From Hans Holbein the Younger’s commissioned works to drawings and paintings created since their deaths, their own possessions, examples of their portrayals in film and on stage to Hiroshi Sugimoto’s breathtaking series of black and white photographs of their Madame Tussauds models, this thought-provoking exhibition gives each queen the consideration they deserve.
Dr Charlotte Bolland (Senior Curator of Research and 16th Century Collections at the National Portrait Gallery) explains: “Henry VIII was the star around which the country and Tudor court orbited. In his nearly 38-year reign, the six women who married him were protagonists in an almost implausible melodrama. Often reduced to the rhyme ‘Divorced, Beheaded, Died / Divorced, Beheaded, Survived’, this exhibition seeks to restore the queens’ individuality and agency in both historic and contemporary storytelling, bringing them out of Henry’s shadow and their homogenous grouping. By encountering the court culture in which they performed their roles as queens, the images of their families and peers, the works that they commissioned, the objects they owned and even the letters and notes that they wrote, we cannot fail to glimpse them as individuals. In this exhibition, the faint surviving traces of each queen are displayed alongside the portraits that have helped to turn them into icons.”
Exhibition highlights include Katherine of Aragon’s writing box, Anne of Cleves’ accounts book and, on public display for the first time, a prayer book written by Katherine Parr.

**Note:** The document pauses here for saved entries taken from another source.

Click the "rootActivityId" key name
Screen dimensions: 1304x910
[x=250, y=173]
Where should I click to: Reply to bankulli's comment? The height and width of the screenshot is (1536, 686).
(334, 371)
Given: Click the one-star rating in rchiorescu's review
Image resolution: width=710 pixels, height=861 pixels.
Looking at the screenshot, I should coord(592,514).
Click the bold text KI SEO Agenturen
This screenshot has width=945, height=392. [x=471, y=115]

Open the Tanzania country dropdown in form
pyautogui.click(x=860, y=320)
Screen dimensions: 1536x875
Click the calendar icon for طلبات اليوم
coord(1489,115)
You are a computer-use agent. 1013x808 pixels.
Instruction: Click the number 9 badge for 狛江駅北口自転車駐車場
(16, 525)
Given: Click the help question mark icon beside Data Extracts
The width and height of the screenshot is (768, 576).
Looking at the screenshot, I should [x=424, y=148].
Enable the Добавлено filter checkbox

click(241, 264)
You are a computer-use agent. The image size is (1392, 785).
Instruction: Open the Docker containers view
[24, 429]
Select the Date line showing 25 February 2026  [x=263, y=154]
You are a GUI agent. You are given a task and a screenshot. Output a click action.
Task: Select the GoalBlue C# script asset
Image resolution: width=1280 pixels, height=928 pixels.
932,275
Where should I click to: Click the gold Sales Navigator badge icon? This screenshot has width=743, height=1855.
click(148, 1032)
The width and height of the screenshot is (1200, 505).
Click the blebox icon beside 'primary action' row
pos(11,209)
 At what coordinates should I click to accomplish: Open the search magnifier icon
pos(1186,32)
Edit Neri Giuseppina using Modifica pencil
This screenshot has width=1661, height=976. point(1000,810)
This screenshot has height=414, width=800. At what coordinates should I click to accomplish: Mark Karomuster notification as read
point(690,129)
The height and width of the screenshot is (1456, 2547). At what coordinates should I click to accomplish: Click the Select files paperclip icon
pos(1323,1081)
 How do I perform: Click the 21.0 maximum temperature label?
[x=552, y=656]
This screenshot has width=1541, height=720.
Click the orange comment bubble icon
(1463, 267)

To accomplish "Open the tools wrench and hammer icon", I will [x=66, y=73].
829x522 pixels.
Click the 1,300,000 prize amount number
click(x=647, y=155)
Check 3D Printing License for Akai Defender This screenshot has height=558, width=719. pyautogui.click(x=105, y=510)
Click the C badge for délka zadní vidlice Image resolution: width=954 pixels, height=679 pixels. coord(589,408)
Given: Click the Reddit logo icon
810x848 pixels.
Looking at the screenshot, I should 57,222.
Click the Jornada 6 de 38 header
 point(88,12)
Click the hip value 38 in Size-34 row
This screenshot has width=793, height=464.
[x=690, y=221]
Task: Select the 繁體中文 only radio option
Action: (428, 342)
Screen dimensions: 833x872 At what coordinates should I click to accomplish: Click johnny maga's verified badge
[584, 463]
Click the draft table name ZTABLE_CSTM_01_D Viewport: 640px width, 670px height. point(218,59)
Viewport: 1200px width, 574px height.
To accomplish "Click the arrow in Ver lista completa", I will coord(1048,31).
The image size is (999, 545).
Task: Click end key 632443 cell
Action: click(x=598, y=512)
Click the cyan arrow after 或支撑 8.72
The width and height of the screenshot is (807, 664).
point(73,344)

The exhibition will run until 8 September.
To continue the theme…
Why not extend your exploration of the six queens by seeing the celebrated musical Six? Described as a “royal retelling of the sassiest story in British Her-story”, Six tells the stories of the queens through the most brilliant concert-style show. It’s currently running at the Vaudeville Theatre on The Strand.
Getting there
The National Portrait Gallery is situated on St Martin’s Place, just off Trafalgar Square. From Hertford Street it’s a flat, 23-minute walk; alternatively you can take the 9-minute ride on the Piccadilly line from Green Park to Leicester Square.
The Vaudeville Theatre is a seven-minute walk from the National Portrait Gallery.